Toby Young: 'Free school movement should be all about mavericks like me'

The journalist and author tells Richard Garner why he chose to open a school – and why Michael Gove doesn't want others to follow his lead

Free school pioneer Toby Young today claims the Coalition Government is making it harder for parents to set up and run their own schools as part of its flagship scheme. The journalist and author will see his labours come to fruition this morning as his West London free school opens its doors to pupils for the first time.

However, in an interview with The Independent, he warns that the path to setting up a free school might not be so easy for parents in future. This is because ministers have tightened up the rules – making it almost essential that any potential bidder will need the support of professional educational consultants to plot a way through the bureaucracy,

As a result, parents have turned to academy sponsors such as E-ACT and ARK, the charity set up by hedge fund entrepreneur Arpad Busson, with the result that they end up running the school.

"I think this is a shame," Young said. "I think one of the virtues of the free school policy is that it involves parents in the ongoing life of the school. All the research suggests the more involved they are in their children's education the better the children do.

* **SOURCE MATERIAL**:
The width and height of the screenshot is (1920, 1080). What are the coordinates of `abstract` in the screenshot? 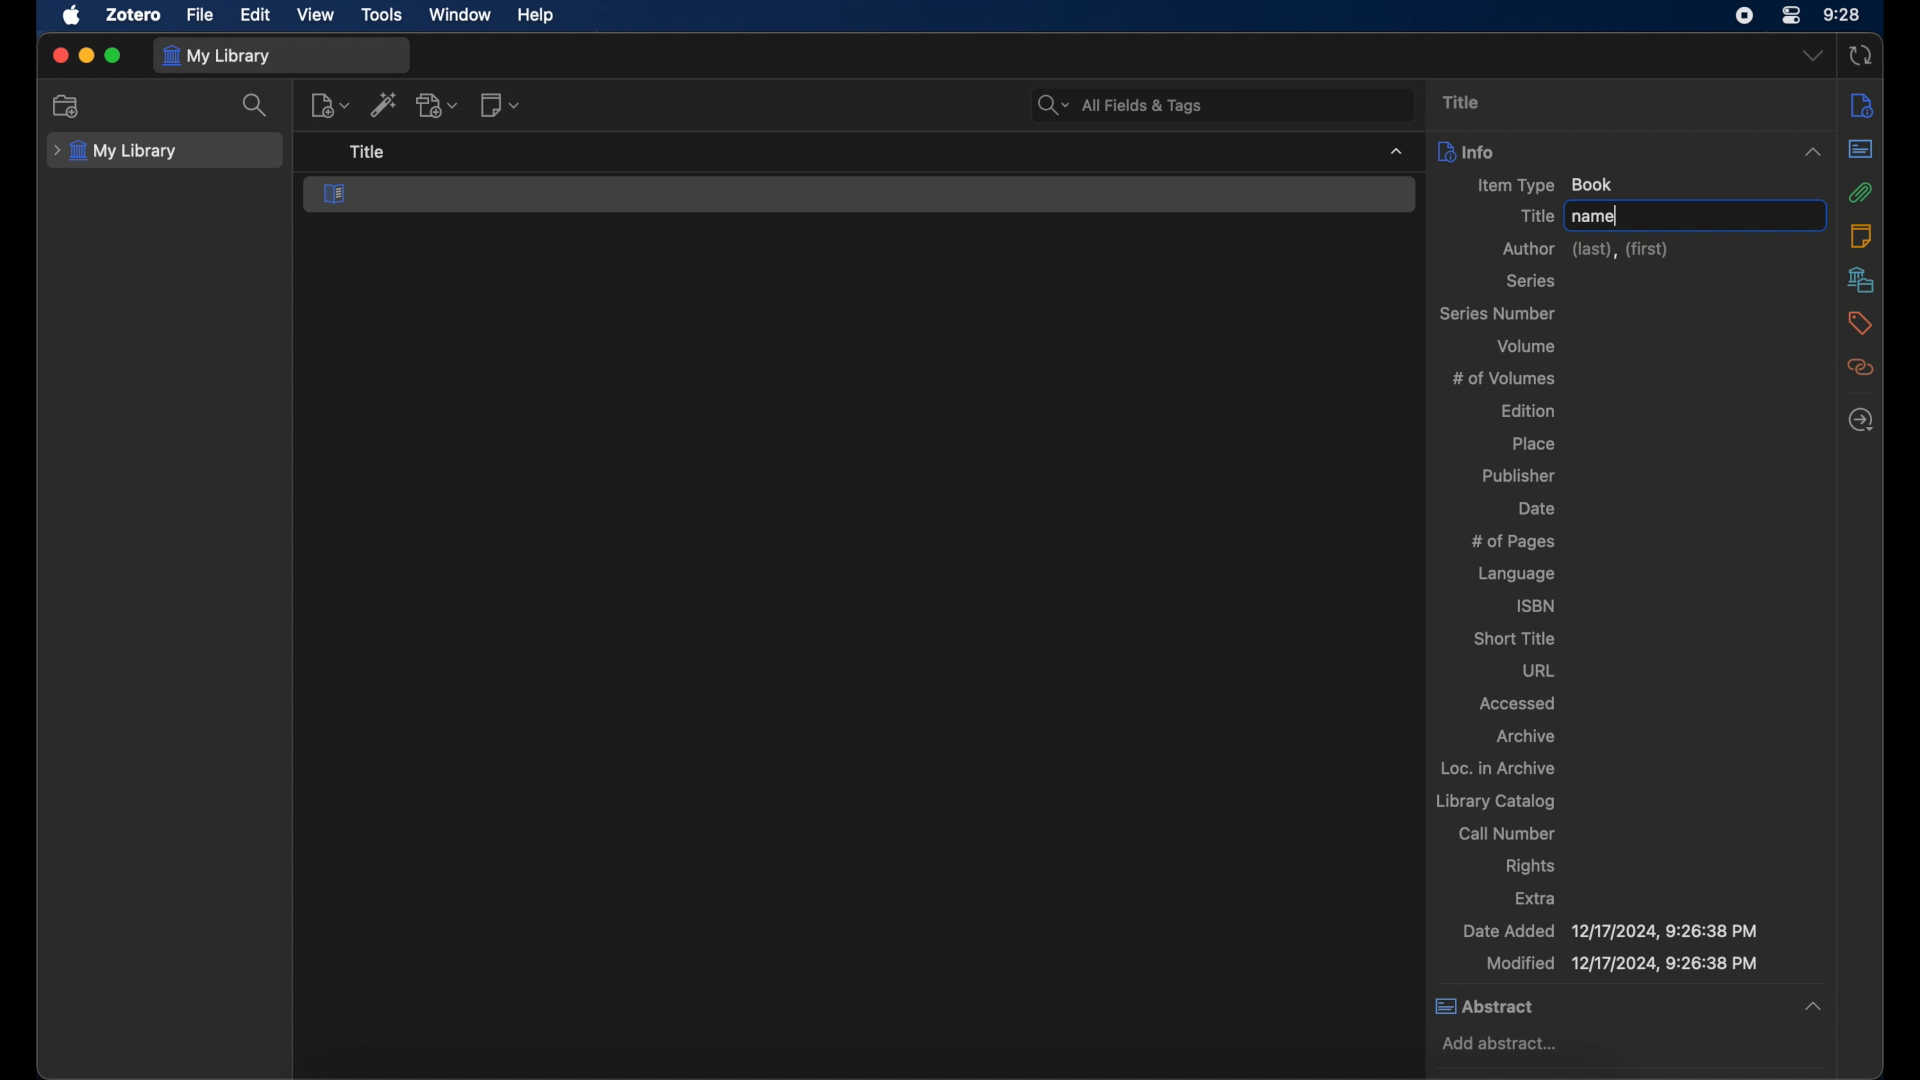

* **WHAT TO DO**:
1 - Quote the Toby Young free school article word for word, between "As a result, parents" and "the children do.", inclusive.
2 - Write the next part of the Toby Young free school article, picking up after its final sentence.

* **TASK RESPONSES**:
1 -
As a result, parents have turned to academy sponsors such as E-ACT and ARK, the charity set up by hedge fund entrepreneur Arpad Busson, with the result that they end up running the school.

"I think this is a shame," Young said. "I think one of the virtues of the free school policy is that it involves parents in the ongoing life of the school. All the research suggests the more involved they are in their children's education the better the children do.

2 -
"ARK, E-ACT and the Harris Foundation are all good at running schools, but at the end of the day the free-school movement should be about mavericks like us setting up an innovative school rather than academy sponsors setting up a chain of 13 schools that are one of a kind."

Young, whose school in Hammersmith, west London, will take 120 first-year secondary school students, said he was not sure whether he would have been successful if he had waited a year to go ahead. "I wanted to be the first to get a funding agreement," he said. "My wife thought it was just down to my competitive instincts but I really thought that – by being first – we would have a better chance."

He said he could see why the new procedures had been brought in.

"The last thing Michael Gove (the Education Secretary) wants is a high- profile free school collapse on his hands," he said. "However, the indirect consequence of the tightening up of the previous process is that it is going to be much easier for the multi-academy sponsors to set up two schools than forgroups like mine."

He revealed that his group had been involved in discussions with groups like CfBT and ARK to see if they could help with the running of the school but – in the end – had decided to go it alone. "We wanted the school to have a particular individual character," he said.

Today's opening marks the culmination of two years of planning. The school will insist its students all study six subjects to GCSE level — English language, English literature, one science, maths, either Latin or a modern foreign language and history. The diet is similar to the new English Baccalaureate promoted by the Government, but will not insist on two sciences.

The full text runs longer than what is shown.